03 – Os irmãos moram com a mãe, o pai e a avó.
     a) Com quem eles convivem mais? Justifique sua resposta.
     Com a mãe e a avó. Porque elas estão ali dentro da casa.

     b) Na sua opinião, por que a mãe e a avó não gostam muito que as crianças andem no córrego?
     Resposta pessoal.

     c) De acordo com o texto, o pai está sempre ausente? Justifique sua resposta com elementos do texto.
      “Meu pai nem vê, porque fica trabalhando o dia inteiro, tratando das vacas, correndo de jipe, tirando leite, passeando a cavalo, cuidando dos porcos.”

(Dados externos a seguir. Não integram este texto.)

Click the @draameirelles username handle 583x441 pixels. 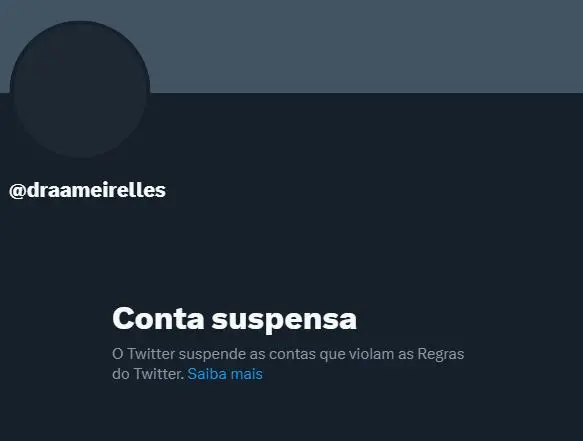(87, 190)
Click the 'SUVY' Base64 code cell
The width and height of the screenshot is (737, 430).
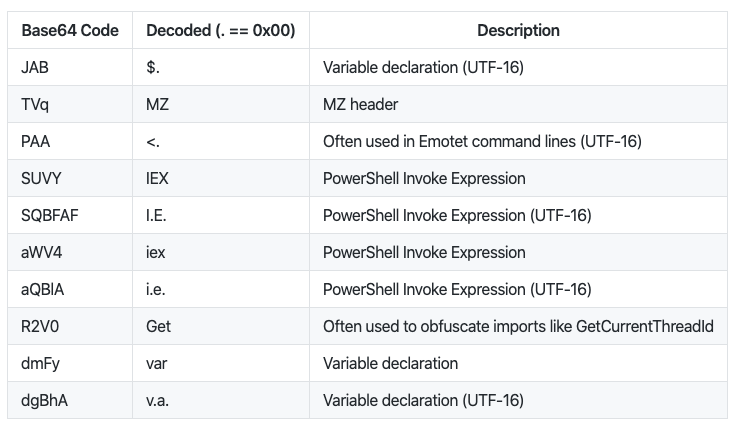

04 – A narradora fala do relacionamento dela com o irmão.
     a) Como é o relacionamento entre eles?
      São amigos, porque brincam juntos.

     b) O que ela busca no irmão ao se agarrar nele quando passa pelo porão da casa?
      Segurança.

     c) Por que, na sua opinião, a menina, embora tenha achado o rei dos cacos, permite que o irmão fique com ele?
      Resposta pessoal.

05 – O rei dos cacos não fica com os outros, guardado na casinha, mas numa caixa, junto com outras coisas do irmão.
     a) Por que, na sua opinião, o garoto guarda o rei dos cacos dentro de duas caixas?
      Resposta pessoal.

     b) As coisas guardadas nessa caixa têm algum valor material?
      Não.

     c) Apesar disso, por que, na sua opinião, a irmã não pode tocar em nada, quando ele mostra a ela o conteúdo da caixa?
      Resposta pessoal.

06 – O maior sonho na vida da menina é achar a outra metade do rei dos cacos. Na sua opinião, por que ela acha que esse é também o maior sonho do irmão?
      Resposta pessoal.

07 – Quais dos termos que seguem indicam características da relação entre os irmãos?
       - respeito           - falsidade            - cumplicidade        - orgulho
       - companheirismo     - afeto        - inveja           - camaradagem.